Nach einer Dusche mit Regenwasser und Eimern zum Schöpfen haben wir den Abend noch in gemeinsamer gemütlicher Runde ausklingen lassen. Nachdem wir die Klassen Tag für Tag, nach und nach behandelten, kamen nun auch die Familien und ein paar der Nonnen in unseren Wartebereich geschlichen. An einem Nachmittag gönnten wir uns etwas Zeit, um Land und Leute anzusehen. Es ging durch die Stadt zum Zebumarkt und die Schwestern haben uns ein bisschen mehr von der Schule gezeigt. Zum Höhepunkt gehörte auf jeden Fall der Abend in der Karaokebar im Ort. Wir waren überrascht wie gut die madagassischen Männer singen können;-) Und durch die drei „Bodyguards“, die uns von den Nonnen mitgeschickt wurden, fühlten wir uns auch sicher genug um im Dunkeln nach Hause zu laufen. Die Nächte waren zum Teil sehr kalt, sodass beim Frühstück immer wieder ein Naseschniefen zu hören war. Der madagassische Winter im Hochland kann eben doch recht frisch sein. Am letzten Tag gab es dann ein Abschiedsessen mit den Schwestern mit kleinen Abschiedsgeschenken für uns und einen Tanz von den Schülern. Das alles hat uns nochmal sehr gerührt.
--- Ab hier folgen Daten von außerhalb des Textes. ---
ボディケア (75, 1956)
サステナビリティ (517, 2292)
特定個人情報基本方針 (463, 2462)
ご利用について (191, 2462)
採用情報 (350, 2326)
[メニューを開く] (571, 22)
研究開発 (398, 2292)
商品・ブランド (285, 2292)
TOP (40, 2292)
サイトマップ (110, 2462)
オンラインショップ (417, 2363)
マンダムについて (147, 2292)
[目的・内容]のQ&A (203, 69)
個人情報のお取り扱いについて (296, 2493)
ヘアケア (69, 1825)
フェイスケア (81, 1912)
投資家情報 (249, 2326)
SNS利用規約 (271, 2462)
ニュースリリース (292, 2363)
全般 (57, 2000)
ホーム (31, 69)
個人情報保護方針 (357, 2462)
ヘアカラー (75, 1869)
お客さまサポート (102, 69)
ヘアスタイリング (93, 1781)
Die Dankbarkeit der Leute ist spürbar groß! Auch die Nonnen haben von unseren Patienten nur positives Feedback bekommen.
Nach dieser Zeit haben wir so viele Eindrücke und Erfahrungen sammeln können, dass wir uns bestimmt noch gut und gerne an diese Reise erinnern werden. Und wer weiß, vielleicht sieht man den ein oder andern ja bei einem weiteren Einsatz von Planet Action.